++++ DATA SHOWN ++++

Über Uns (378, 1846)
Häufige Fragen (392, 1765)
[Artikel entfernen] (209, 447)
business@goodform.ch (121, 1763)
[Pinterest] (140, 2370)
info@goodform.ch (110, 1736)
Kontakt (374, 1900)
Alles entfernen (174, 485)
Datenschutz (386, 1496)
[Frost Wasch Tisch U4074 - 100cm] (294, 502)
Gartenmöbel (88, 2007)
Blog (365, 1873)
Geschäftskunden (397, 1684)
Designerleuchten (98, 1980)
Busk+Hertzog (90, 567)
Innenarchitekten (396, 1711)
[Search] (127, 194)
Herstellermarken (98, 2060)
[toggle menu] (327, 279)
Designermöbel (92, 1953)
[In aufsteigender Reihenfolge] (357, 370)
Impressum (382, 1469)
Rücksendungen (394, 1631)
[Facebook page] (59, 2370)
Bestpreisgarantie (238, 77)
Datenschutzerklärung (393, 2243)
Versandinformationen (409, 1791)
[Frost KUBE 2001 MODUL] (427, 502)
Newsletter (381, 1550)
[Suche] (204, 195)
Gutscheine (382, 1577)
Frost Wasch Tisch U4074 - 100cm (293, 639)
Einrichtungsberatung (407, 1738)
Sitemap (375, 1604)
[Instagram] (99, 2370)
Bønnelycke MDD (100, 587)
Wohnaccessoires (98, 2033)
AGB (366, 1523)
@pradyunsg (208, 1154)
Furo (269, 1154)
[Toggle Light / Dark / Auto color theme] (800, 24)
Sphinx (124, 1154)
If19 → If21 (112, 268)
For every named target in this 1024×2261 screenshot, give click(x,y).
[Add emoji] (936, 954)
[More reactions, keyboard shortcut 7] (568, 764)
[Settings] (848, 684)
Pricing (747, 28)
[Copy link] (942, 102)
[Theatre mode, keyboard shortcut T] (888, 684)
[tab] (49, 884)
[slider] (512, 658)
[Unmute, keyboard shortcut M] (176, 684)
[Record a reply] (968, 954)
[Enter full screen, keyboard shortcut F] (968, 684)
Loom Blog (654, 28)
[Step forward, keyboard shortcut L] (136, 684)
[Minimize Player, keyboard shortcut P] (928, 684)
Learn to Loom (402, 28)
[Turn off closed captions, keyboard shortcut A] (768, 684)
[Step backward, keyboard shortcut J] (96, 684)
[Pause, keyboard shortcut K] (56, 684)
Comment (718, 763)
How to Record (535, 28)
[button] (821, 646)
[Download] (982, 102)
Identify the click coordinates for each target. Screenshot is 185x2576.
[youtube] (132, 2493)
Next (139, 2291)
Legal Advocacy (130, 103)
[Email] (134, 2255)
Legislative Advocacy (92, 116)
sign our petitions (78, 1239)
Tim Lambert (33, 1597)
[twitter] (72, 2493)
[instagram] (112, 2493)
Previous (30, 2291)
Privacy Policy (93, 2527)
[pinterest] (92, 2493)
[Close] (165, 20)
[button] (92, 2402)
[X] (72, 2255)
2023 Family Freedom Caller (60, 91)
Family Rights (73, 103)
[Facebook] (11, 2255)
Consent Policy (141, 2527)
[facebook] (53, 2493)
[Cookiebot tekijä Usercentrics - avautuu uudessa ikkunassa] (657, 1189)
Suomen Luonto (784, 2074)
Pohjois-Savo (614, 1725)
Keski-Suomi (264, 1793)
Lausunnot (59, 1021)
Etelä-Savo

++++

> WORK ORDER:
Beginning with the line that contains "Consent Policy (141, 2527)", quote each line exactly through the last line of the entries above, and nothing beyond them.

> ANSWER SECTION:
Consent Policy (141, 2527)
[facebook] (53, 2493)
[Cookiebot tekijä Usercentrics - avautuu uudessa ikkunassa] (657, 1189)
Suomen Luonto (784, 2074)
Pohjois-Savo (614, 1725)
Keski-Suomi (264, 1793)
Lausunnot (59, 1021)
Etelä-Savo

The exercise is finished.